FORT LAUDERDALE, Fla.—The young woman in the brown uniform looked at me suspiciously. “I need some photo identification,” she said. I glanced at her shoulder patch showing that she was with U.S. Customs and Border Protection and handed over my passport. Once she saw the document and confirmed (apparently to her disappointment) that I did, indeed, look like my photo, she motioned me through the gate in the security fence.
This was the first time I could remember when I’d had to get past customs just to enter a convention center, but I decided that it must mean that the people putting on the Competitive Carriers Association annual meeting took security seriously. This was a hopeful sign, since I was presenting a panel discussion on security for mobile devices. Later, I would find out that the presence of the Border Patrol was unrelated to the conference—the city of Fort Lauderdale had changed something about entering their port, thus the security.
The topic of the panel discussion I was moderating was “Security Works Both Ways: Helping Your Customer Stay Secure,” which was intended to cover how carriers and providers of infrastructure need to work with their end users because security is a common requirement. This panel turned out to be remarkable for two reasons. The first was that we stayed on topic, which is unusual.
The folks who came to see what we had to say were, in fact, very interested in the issue because it turns out that security issues that reach their customers also affect the companies. Some of the effects can be significant. For example, if malware makes a device on their network turn an endpoint into a bot network client, the carrier’s network could suffer from the vast traffic load, but also by having its traffic to other networks blocked.

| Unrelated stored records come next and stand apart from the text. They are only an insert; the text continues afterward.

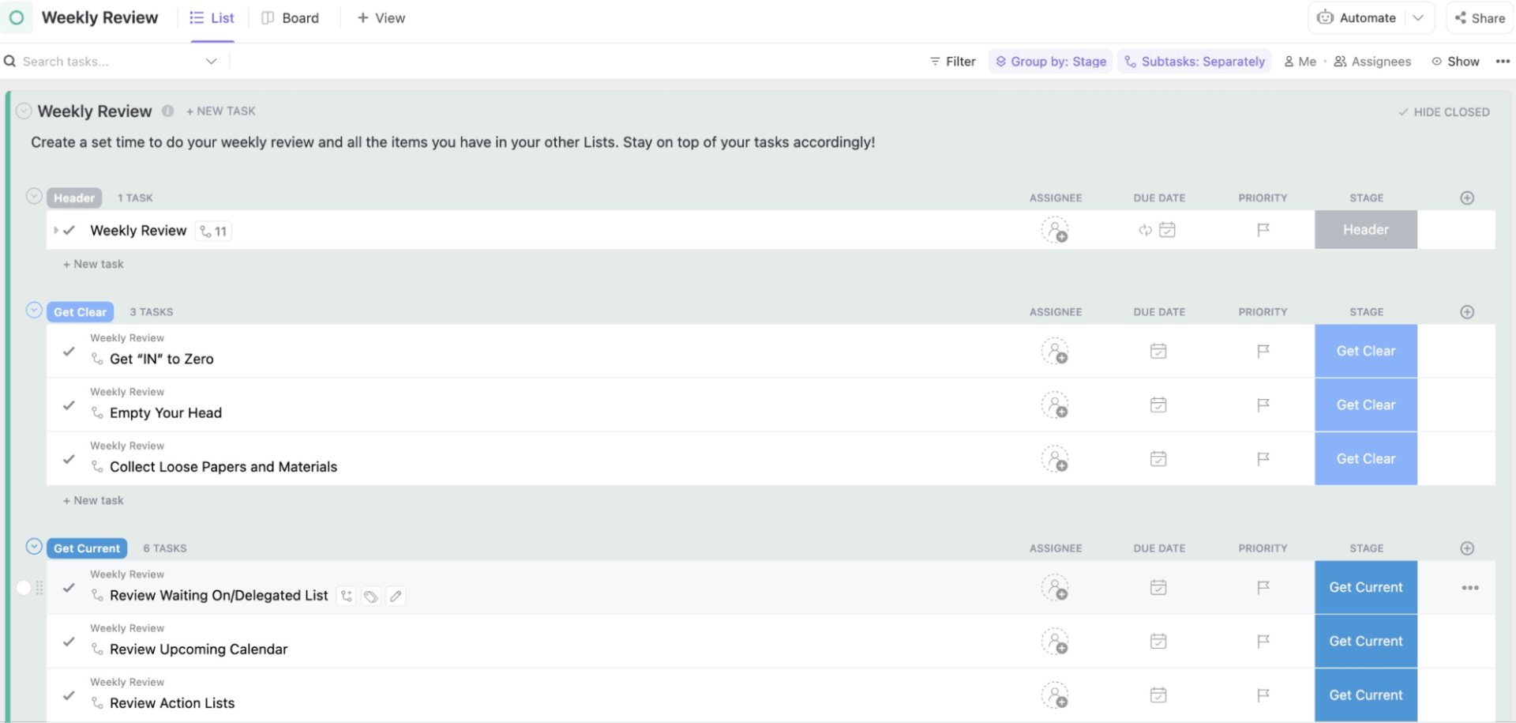Open the Automate dropdown arrow
The height and width of the screenshot is (723, 1516).
click(1418, 18)
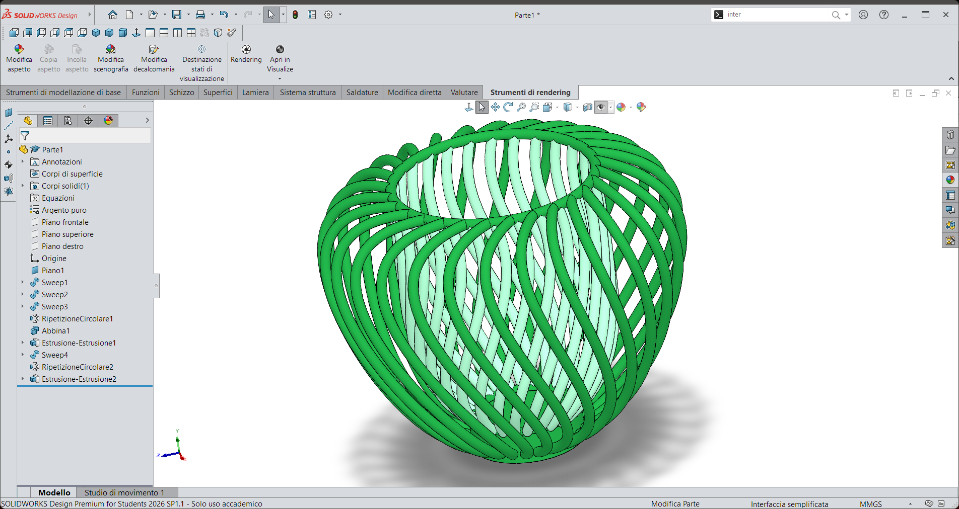Select Modifica decalcomania icon
Screen dimensions: 959x509
154,49
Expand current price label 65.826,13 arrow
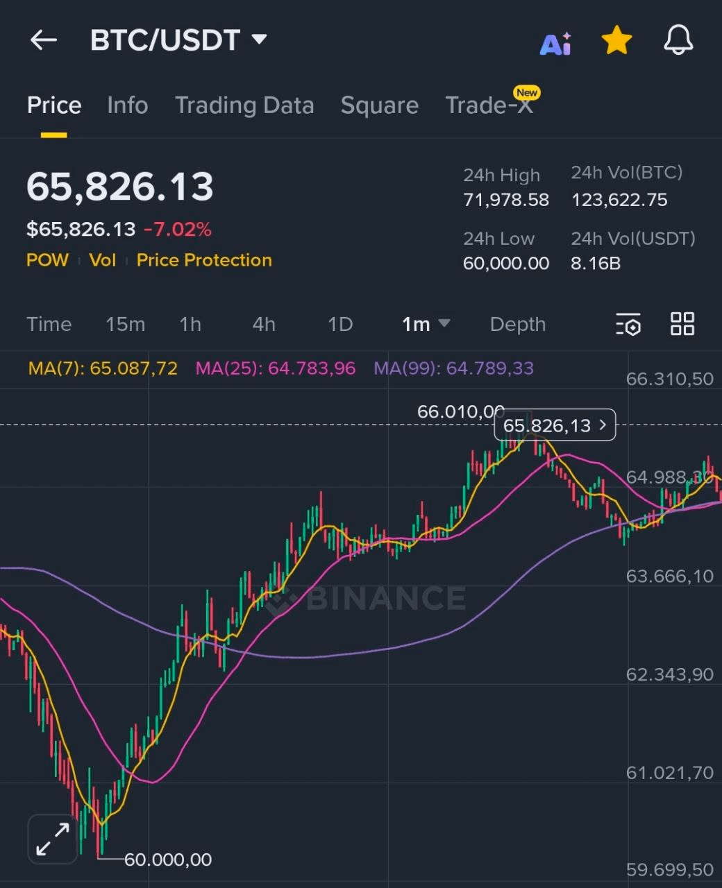 tap(602, 425)
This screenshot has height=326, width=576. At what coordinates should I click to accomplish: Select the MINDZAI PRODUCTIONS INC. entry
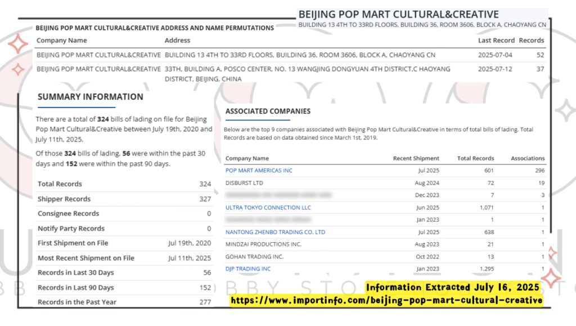point(263,244)
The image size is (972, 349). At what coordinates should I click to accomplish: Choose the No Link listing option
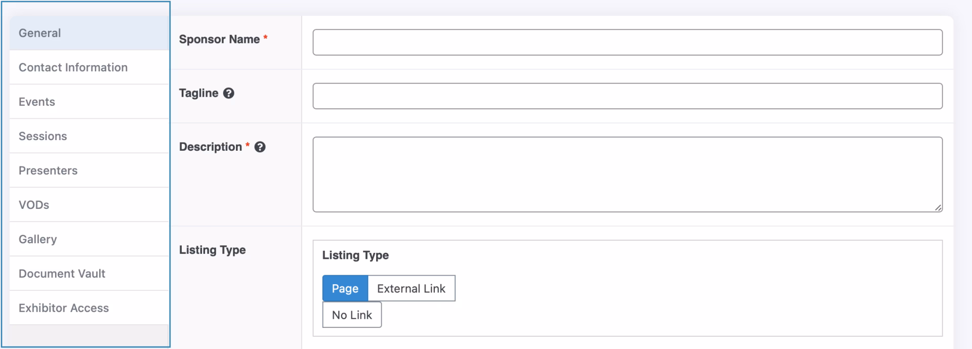point(352,315)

But, of course, things like malware aren’t the only problem, as one panelist, my friend David Gewirtz, said when he pointed out the second remarkable thing. “Never underestimate the efforts of your users to overcome your security,” he said. Gewirtz then told about one instance in which one of the first things a user had done, when issued a smartphone, was to try to eliminate all of the security protection.

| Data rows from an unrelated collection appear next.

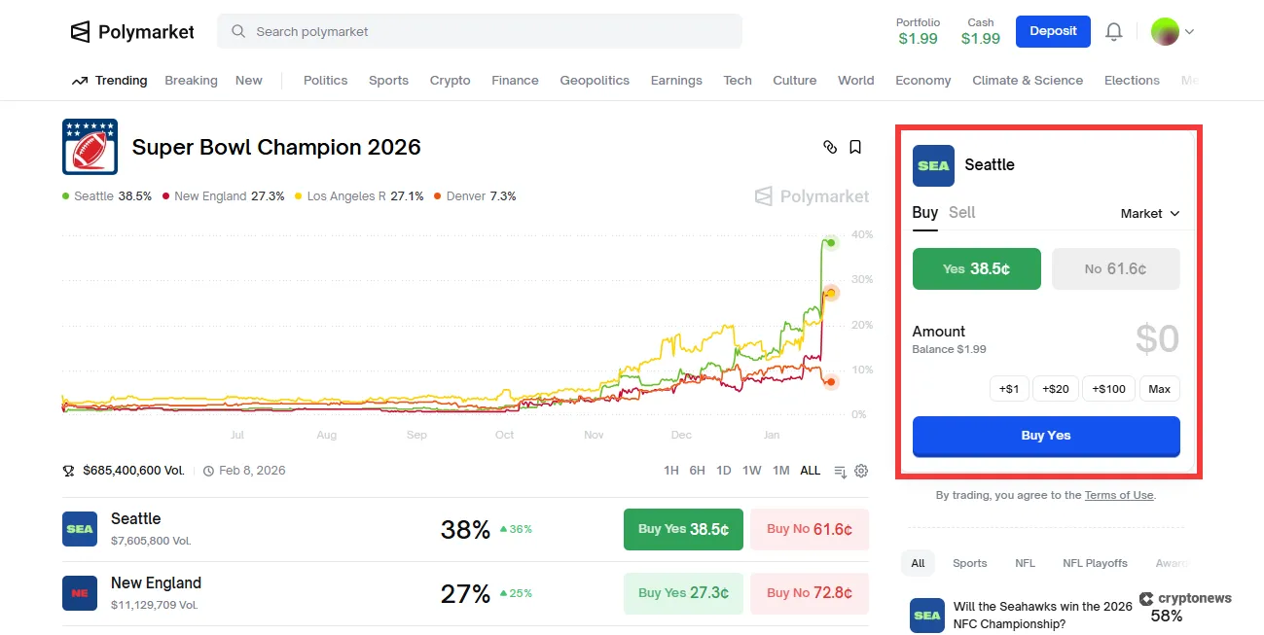This screenshot has height=635, width=1264.
Task: Click the Seattle team logo in row
Action: coord(80,529)
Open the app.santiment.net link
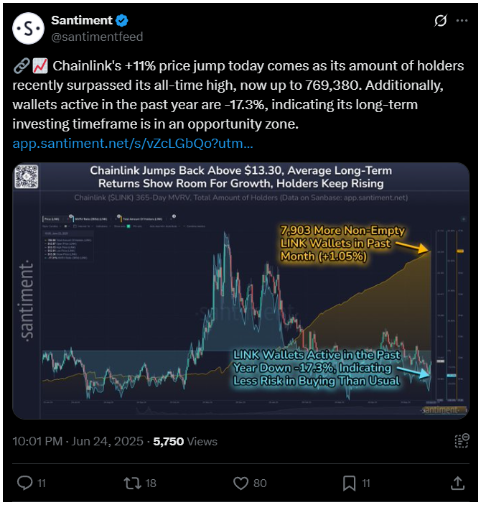Image resolution: width=481 pixels, height=505 pixels. coord(133,144)
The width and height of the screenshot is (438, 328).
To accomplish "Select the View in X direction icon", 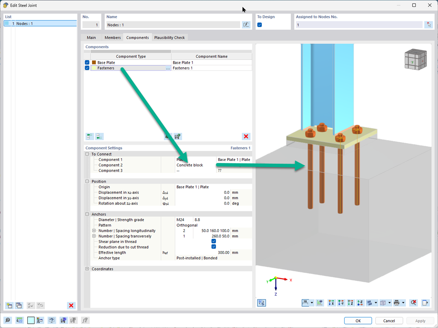I will (332, 303).
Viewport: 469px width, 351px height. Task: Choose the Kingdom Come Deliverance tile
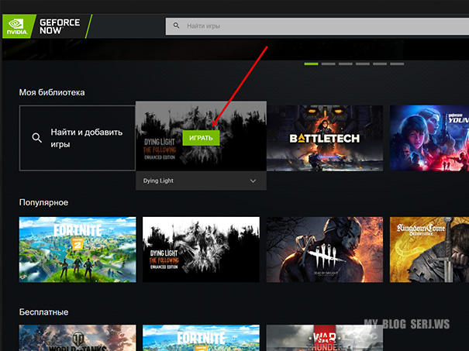coord(429,248)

Fortunately, not every end user actively works to defeat your security, but that doesn’t mean security of mobile devices is simple or easy. In fact, the nature of the devices, that they’re inherently in an insecure environment, adds to the complexity of their security overhead. Not only do you have to worry about malware and hackers, but you also have to worry about them being lost.

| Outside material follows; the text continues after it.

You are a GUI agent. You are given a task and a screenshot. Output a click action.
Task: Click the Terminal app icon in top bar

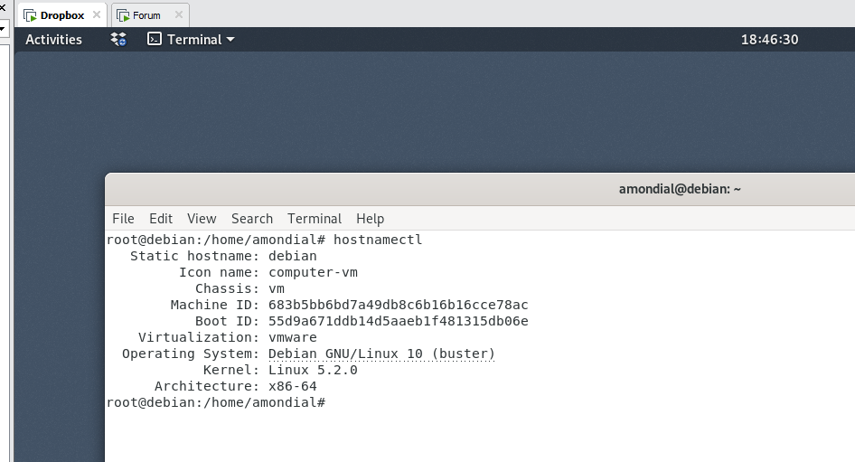(x=155, y=39)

The security issues go on from there. One audience member talked about a security problem that presented unexpected challenges to the small rural carrier for which she worked. There, the problem was that someone in Jamaica was calling her customers and leaving messages promising big rewards and then leaving a phone number.
When the customer called back, it appeared to be just another call from an unfamiliar area code, but what actually happened was that the particular area code was part of a scam. Calls to it seemed to be calls within the United States, but instead were to a specific area code in Jamaica where long distance calls from the states were charged at a rate of hundreds of dollars per minute. Those customers obviously wanted their carrier to help them cover the costs, creating a financial risk to the carrier.